Bulgaria caretaker minister says will propose scrapping Sofia Airport concession
Bulgaria’s caretaker Transport Minister Hristo Alexiev said on March 21 that he would make a formal proposal asking the caretaker cabinet to cancel the ongoing concession tender for the Sofia Airport.
Alexiev told reporters that the decision was based on an expert analysis that concluded that the concession terms were not “in the state’s interest”.
The upfront concession fee, of at least 550 million leva (about 281.2 million euro), would lead to an increase of annual airport fees of up to 25 million euro, which would result in reduced traffic at Bulgaria’s largest airport and increased plane ticket prices, Alexiev was quoted as saying.
The reason for the high fee is that the now-departed Boiko Borissov government intended to use the money raised through the concession to inject cash into the state railways BDZ, paying off its outstanding debt and upgrading some of its rolling stock. Alexiev said that he was opposed to the idea of using the airport concession fee to subsidise BDZ.

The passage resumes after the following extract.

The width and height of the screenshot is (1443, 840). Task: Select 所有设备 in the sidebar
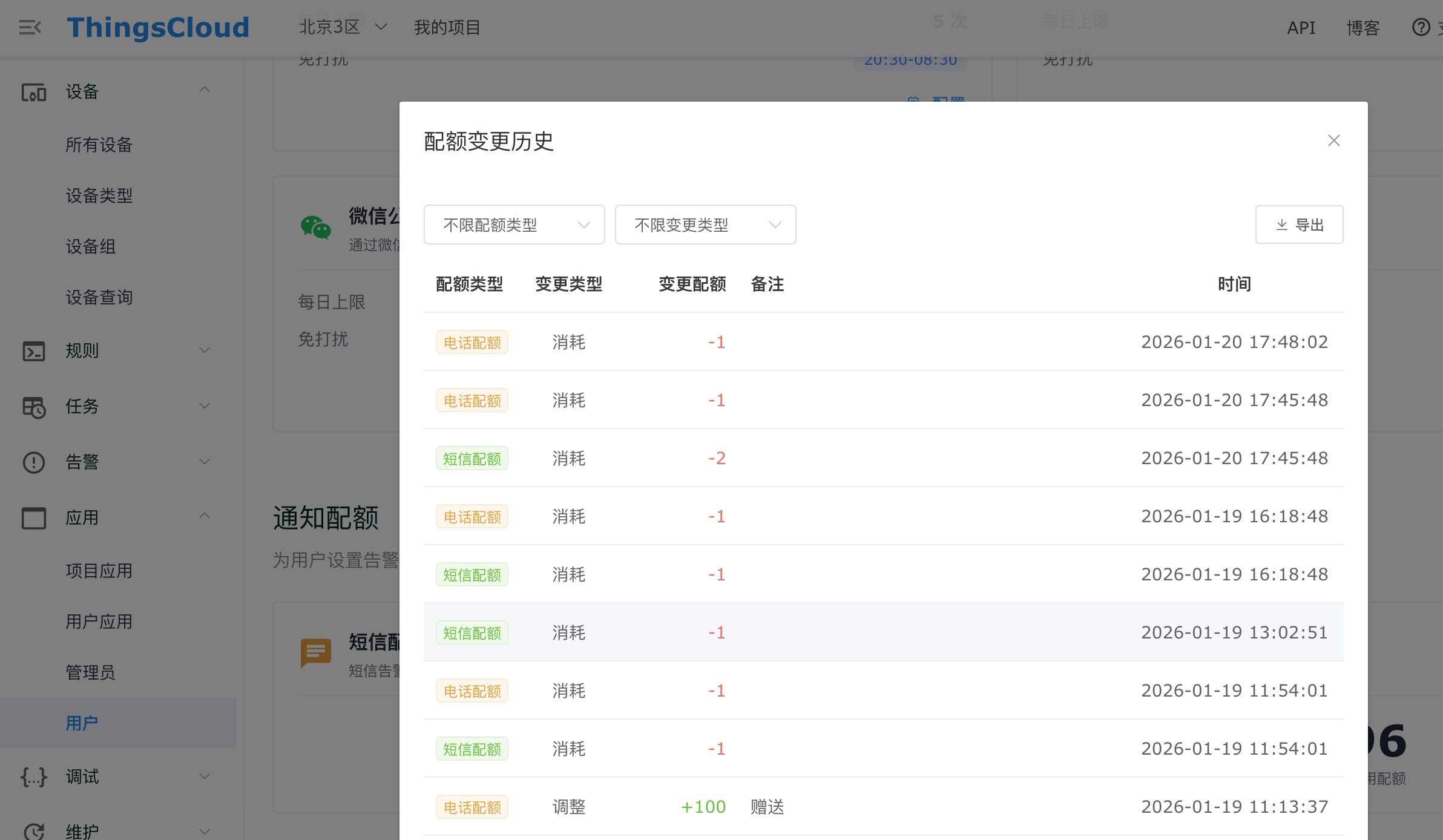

He said that his proposal was not an attempt to influence the electoral campaign – Bulgaria is scheduled to hold parliamentary elections on March 26 and the Bulgarian Socialist Party has repeatedly asked for the concession to be cancelled. Trade unions of airport employees have made similar demands.
Borissov’s cabinet announced the intention to call a tender in the summer of 2015 and the initial expectations were to have an operator picked in the spring of 2016. But the tender call was delayed to June 2016 after plans to modify the concessions law to allow for longer concession contracts (under the current law, such contracts cannot be longer than 35 years), ran into opposition in Parliament.
Additionally, the concession tender’s deadline has been repeatedly postponed. The initial deadline for bids was September 2016, but it was pushed back – first to give interested parties more time to prepare their offers, then after the resignation of Prime Minister Boiko Borissov’s government in November, to avoid accusations that the Cabinet was handing such a major contract just before leaving office. The current deadline is May 19, with bids due to be opened on May 22.
Sofia Airport is the country’s largest airport by far. Earlier this year, Sofia Airport said that it processed 4.98 million passengers at its two terminals in 2016.
Two other major airports in Bulgaria are already under concession, in the Black Sea cities of Varna and Bourgas, managed by Germany’s Fraport. Both have seen a steady increase in the number of passengers over the past decade, as they are used by charter flights ferrying tourists on their way to Black Sea resorts.